[U-Boot] [PATCH 8/8] x86: quark: Optimize MRC execution time

Bin Meng bmeng.cn at gmail.com
Tue Sep 1 05:04:06 CEST 2015


Hi Simon,

On Tue, Sep 1, 2015 at 10:57 AM, Simon Glass <sjg at chromium.org> wrote:
> Hi Bin,
>
> On 31 August 2015 at 19:40, Bin Meng <bmeng.cn at gmail.com> wrote:
>> Hi Simon,
>>
>> On Tue, Sep 1, 2015 at 7:12 AM, Simon Glass <sjg at chromium.org> wrote:
>>> Hi Bin,
>>>
>>> On 31 August 2015 at 08:04, Bin Meng <bmeng.cn at gmail.com> wrote:
>>>> Hi Simon,
>>>>
>>>> On Mon, Aug 31, 2015 at 9:54 PM, Simon Glass <sjg at chromium.org> wrote:
>>>>> Hi Bin,
>>>>>
>>>>> On 31 August 2015 at 07:43, Bin Meng <bmeng.cn at gmail.com> wrote:
>>>>>> Hi Simon,
>>>>>>
>>>>>> On Mon, Aug 31, 2015 at 9:20 PM, Simon Glass <sjg at chromium.org> wrote:
>>>>>>> Hi Bin,
>>>>>>>
>>>>>>> On 31 August 2015 at 03:52, Bin Meng <bmeng.cn at gmail.com> wrote:
>>>>>>>> Boot time performance degradation is observed with the conversion
>>>>>>>> to use dm pci. Intel Quark SoC has a low end x86 processor with
>>>>>>>> only 400MHz frequency and the most time consuming part is with MRC.
>>>>>>>> Each MRC register programming requires indirect access via pci bus.
>>>>>>>> With dm pci, accessing pci configuration space has some overhead.
>>>>>>>> Unfortunately this single access overhead gets accumulated in the
>>>>>>>> whole MRC process, and finally leads to twice boot time (25 seconds)
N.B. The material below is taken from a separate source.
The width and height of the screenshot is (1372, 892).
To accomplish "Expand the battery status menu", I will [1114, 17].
>>>>>>>> than before (12 seconds).
>>>>>>>>
>>>>>>>> To speed up the boot, create an optimized version of pci config
>>>>>>>> read/write routines without bothering to go through driver model.
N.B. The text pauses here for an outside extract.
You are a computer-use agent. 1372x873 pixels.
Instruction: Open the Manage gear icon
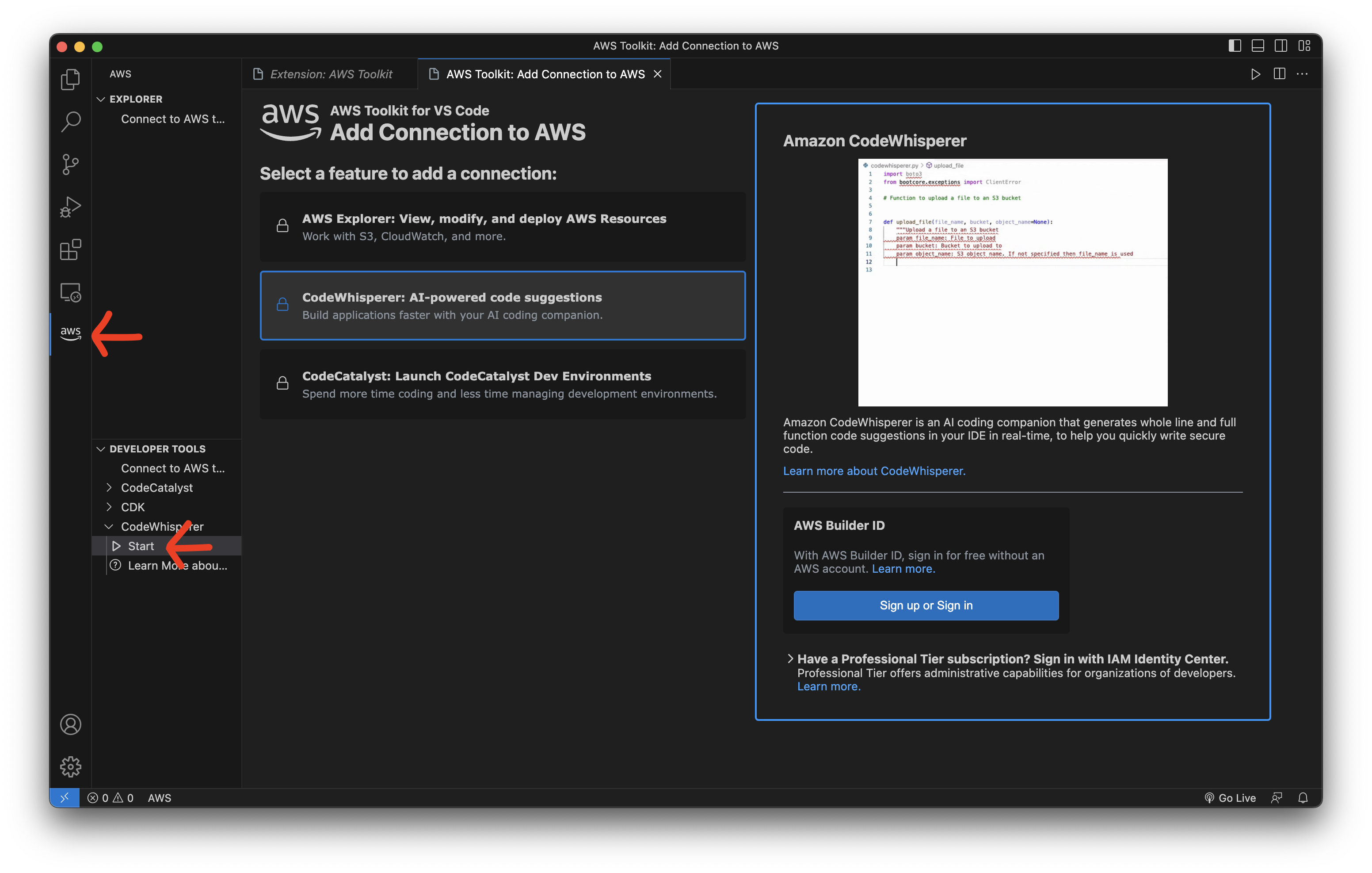pos(70,766)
>>>>>>>> Now it only takes about 3 seconds to finish MRC, which is really
>>>>>>>> fast (8 times faster than dm pci, or 4 times faster than before).
>>>>>>>>
>>>>>>>> Signed-off-by: Bin Meng <bmeng.cn at gmail.com>
>>>>>>>> ---
>>>>>>>>
>>>>>>>>  arch/x86/cpu/quark/msg_port.c | 59 +++++++++++++++++++++++++++----------------
>>>>>>>>  1 file changed, 37 insertions(+), 22 deletions(-)
>>>>>>>
>>>>>>> Before I delve into the patch - with driver model we are using the I/O
>>>>>>> method - see pci_x86_read_config(). Is that the source of the slowdown
>>>>>>> or is it just general driver model overhead.
>>>>>>
>>>>>> The MRC calls APIs in arch/x86/cpu/quark/msg_port.c to program DDR
>>>>>> controller. Inside msg_port.c, pci_write_config_dword() and
>>>>>> pci_read_config_dword() are called.
>>>>>>
>>>>>> With driver model, the overhead is:
>>>>>>
>>>>>> pci_write_config_dword() -> pci_write_config32() -> pci_write_config()
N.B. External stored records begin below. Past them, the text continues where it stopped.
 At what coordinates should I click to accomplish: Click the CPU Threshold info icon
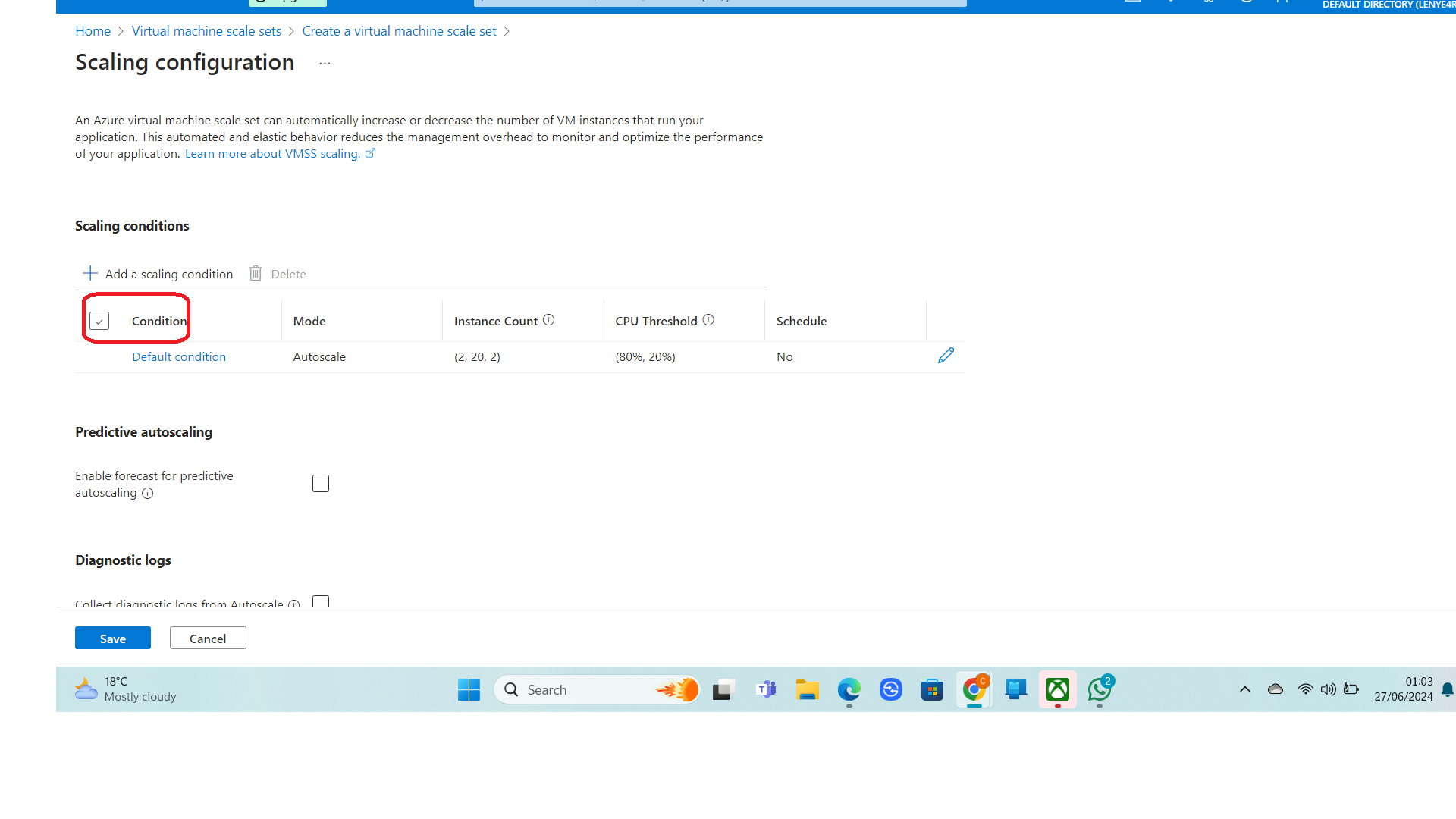(708, 320)
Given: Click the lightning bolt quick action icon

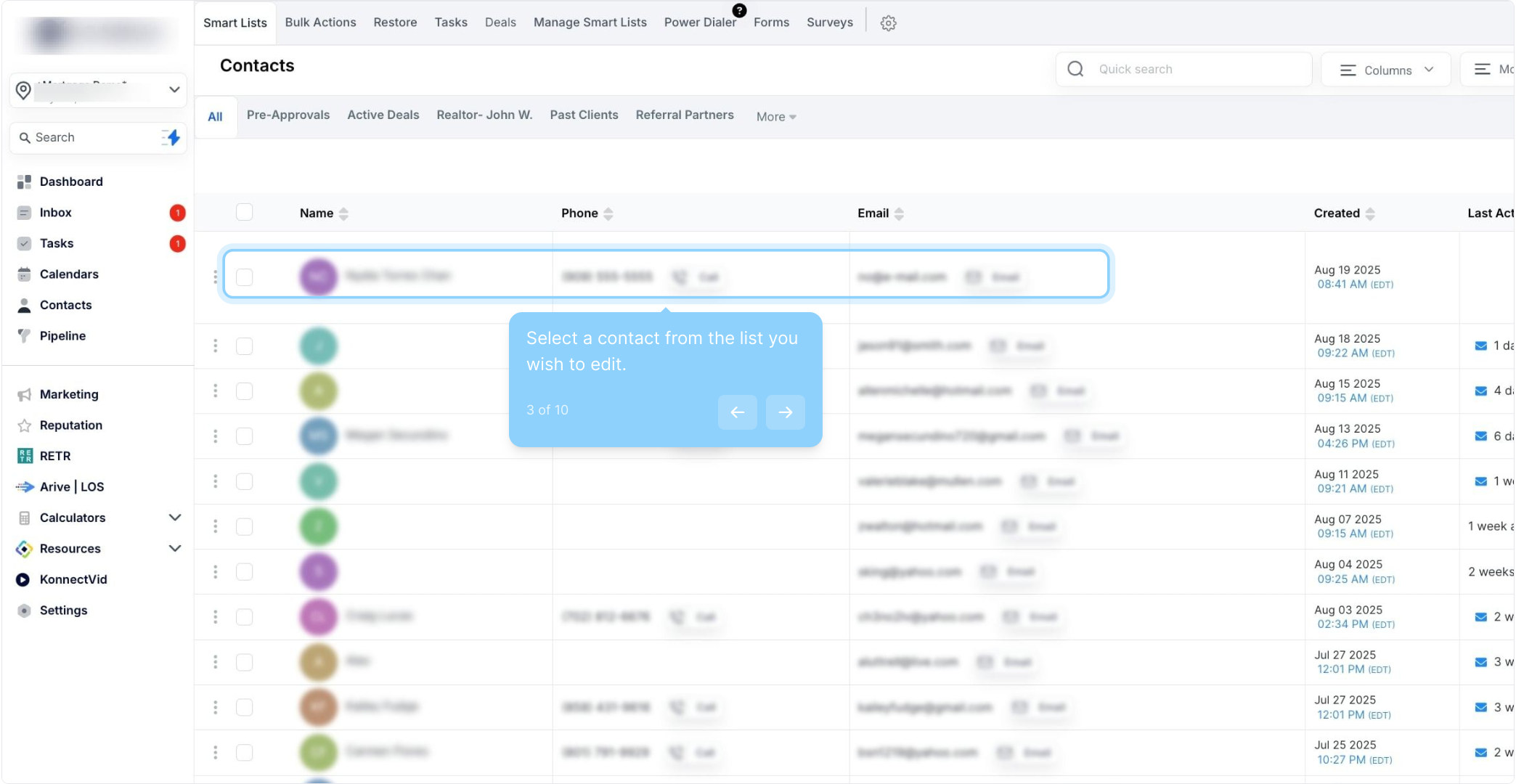Looking at the screenshot, I should click(x=172, y=137).
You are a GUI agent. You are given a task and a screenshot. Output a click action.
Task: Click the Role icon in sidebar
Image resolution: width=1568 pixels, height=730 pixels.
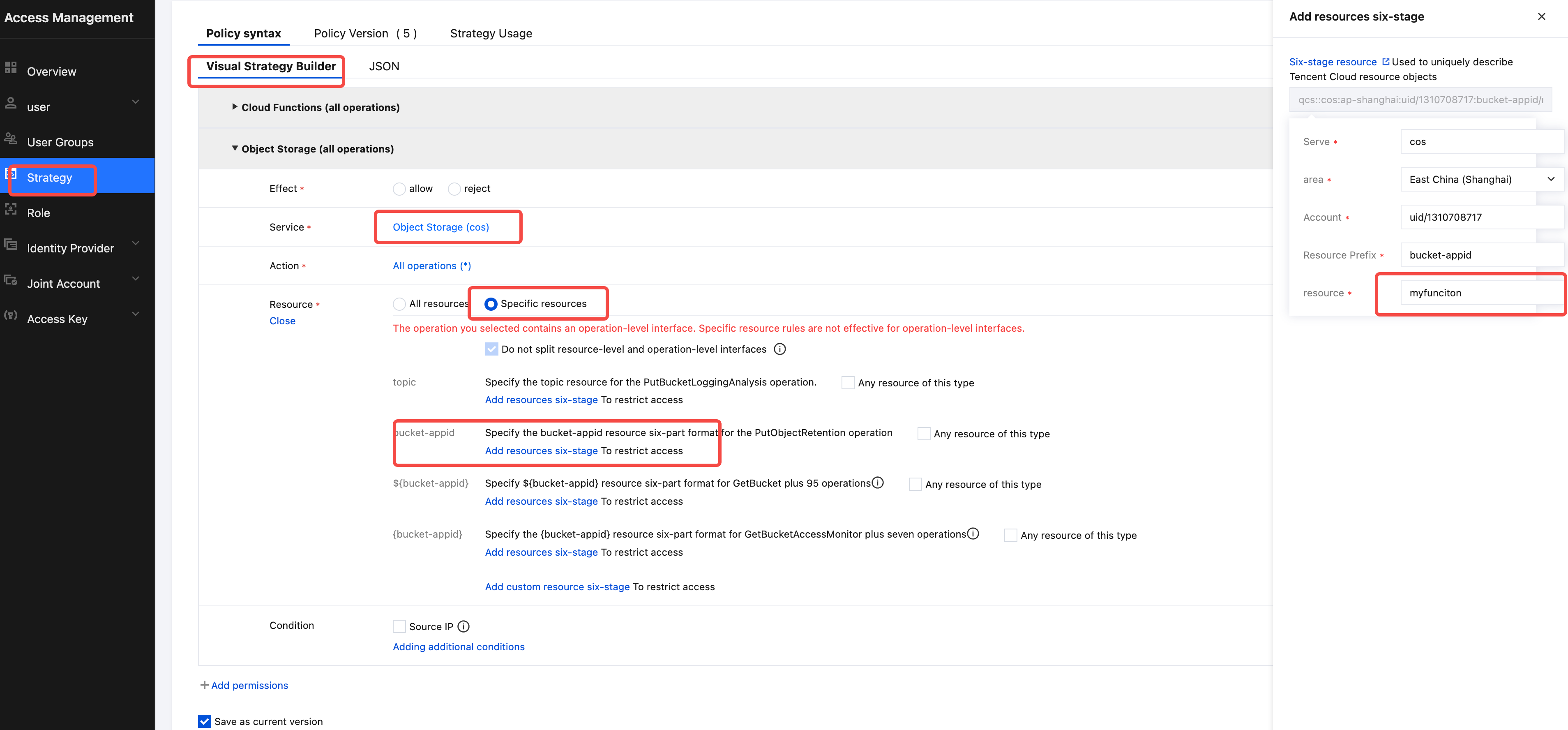(x=10, y=210)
>>>>>> -> uclass_get_device_by_seq() then pci_bus_write_config() will finally
>>>>>> call pci_x86_read_config().
>>>>>>
>>>>>> Without driver model, there is still some overhead (so previously the
>>>>>> MRC time was about 12 seconds)
>>>>>>
>>>>>> pci_write_config_dword() -> pci_hose_write_config_dword() ->
>>>>>> TYPE1_PCI_OP(write, dword, u32, outl, 0)
>>>>>>
>>>>>> With my optimized version, pci_write_config_dword() directly calls a
>>>>>> hardcoded dword size pci config access, without the need to consider
>>>>>> offset and mask, and dereferencing hose->cfg_addr/cfg->data.
>>>>>
>>>>> What about if we use dm_pci_read_config32()? We should try to move PCI
>>>>> access to driver model to avoid the uclass_get_device_by_seq()
>>>>> everywhere.
>>>>
>>>> I don't think that helps. dm_pci_read_config32() requires a dm driver.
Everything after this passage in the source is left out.